What is required
Pull out and copy each line of the records below that contains the word "menu". Treat case as significant.

** START Material **

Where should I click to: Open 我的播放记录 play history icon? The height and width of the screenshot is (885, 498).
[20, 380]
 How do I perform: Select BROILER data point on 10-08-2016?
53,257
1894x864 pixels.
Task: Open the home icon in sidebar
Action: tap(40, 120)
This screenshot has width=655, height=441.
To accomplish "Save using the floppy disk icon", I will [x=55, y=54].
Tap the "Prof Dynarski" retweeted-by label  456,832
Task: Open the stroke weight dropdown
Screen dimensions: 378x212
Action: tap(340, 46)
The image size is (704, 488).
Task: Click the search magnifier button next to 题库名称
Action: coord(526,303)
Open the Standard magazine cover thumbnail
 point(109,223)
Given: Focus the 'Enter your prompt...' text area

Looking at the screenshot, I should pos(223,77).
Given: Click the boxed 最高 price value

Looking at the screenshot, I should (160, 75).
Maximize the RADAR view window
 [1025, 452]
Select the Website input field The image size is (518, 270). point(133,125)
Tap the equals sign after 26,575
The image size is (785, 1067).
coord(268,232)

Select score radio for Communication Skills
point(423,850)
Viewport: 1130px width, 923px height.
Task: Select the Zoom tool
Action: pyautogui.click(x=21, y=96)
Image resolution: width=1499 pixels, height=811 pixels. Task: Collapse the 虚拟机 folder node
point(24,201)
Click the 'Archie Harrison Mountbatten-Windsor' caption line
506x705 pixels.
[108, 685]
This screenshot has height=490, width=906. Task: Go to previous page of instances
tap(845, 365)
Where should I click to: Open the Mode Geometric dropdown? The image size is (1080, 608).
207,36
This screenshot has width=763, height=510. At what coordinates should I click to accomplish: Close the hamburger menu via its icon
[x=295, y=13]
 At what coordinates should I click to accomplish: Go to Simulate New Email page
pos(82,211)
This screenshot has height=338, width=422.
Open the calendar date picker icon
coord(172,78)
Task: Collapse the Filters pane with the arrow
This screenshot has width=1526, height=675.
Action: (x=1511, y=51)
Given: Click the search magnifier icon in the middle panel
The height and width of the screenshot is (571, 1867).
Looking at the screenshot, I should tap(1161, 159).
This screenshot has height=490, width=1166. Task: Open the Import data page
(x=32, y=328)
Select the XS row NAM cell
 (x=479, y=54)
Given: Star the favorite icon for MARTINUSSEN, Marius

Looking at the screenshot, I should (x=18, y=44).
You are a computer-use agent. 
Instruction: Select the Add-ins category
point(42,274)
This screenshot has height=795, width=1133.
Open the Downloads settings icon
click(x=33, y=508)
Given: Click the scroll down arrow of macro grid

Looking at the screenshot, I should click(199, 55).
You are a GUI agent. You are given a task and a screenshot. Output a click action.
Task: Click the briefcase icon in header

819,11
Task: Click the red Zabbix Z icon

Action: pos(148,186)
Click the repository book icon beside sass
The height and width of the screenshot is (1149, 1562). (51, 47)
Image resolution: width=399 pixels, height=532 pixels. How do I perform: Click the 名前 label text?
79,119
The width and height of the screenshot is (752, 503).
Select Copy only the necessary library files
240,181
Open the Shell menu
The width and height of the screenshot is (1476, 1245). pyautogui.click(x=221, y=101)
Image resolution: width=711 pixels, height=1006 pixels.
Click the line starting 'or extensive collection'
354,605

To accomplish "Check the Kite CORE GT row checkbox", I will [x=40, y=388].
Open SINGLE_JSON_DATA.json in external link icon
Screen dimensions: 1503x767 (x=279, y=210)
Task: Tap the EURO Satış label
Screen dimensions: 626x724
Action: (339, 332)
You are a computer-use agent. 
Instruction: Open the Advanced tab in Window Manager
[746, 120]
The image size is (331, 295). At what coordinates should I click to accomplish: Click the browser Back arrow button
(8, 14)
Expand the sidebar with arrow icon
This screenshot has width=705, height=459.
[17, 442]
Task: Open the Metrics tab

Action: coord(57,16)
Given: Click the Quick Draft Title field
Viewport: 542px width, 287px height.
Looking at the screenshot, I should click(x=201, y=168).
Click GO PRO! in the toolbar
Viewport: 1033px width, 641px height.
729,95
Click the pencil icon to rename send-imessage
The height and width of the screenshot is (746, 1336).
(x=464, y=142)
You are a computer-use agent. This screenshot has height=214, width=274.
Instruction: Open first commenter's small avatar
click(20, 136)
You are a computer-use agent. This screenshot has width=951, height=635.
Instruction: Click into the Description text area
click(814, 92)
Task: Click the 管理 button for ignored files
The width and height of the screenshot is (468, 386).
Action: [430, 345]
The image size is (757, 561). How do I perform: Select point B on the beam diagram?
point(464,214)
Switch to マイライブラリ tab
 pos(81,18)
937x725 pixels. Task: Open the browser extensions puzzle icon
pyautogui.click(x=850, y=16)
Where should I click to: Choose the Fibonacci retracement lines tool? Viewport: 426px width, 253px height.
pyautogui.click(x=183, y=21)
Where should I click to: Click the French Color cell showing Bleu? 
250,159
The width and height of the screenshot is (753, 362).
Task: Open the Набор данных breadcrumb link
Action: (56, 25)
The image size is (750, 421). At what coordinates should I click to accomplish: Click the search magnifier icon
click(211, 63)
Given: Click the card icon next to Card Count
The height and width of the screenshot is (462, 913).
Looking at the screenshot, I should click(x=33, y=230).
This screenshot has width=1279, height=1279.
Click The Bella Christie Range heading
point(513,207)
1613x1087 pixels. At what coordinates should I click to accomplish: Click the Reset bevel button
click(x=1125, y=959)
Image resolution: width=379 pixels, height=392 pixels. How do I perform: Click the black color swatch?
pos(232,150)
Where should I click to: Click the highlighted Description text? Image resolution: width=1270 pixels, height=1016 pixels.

** END Material **

Result below
This screenshot has width=763, height=510. At what coordinates should I click to accomplish: Close the hamburger menu via its icon
Open the Shell menu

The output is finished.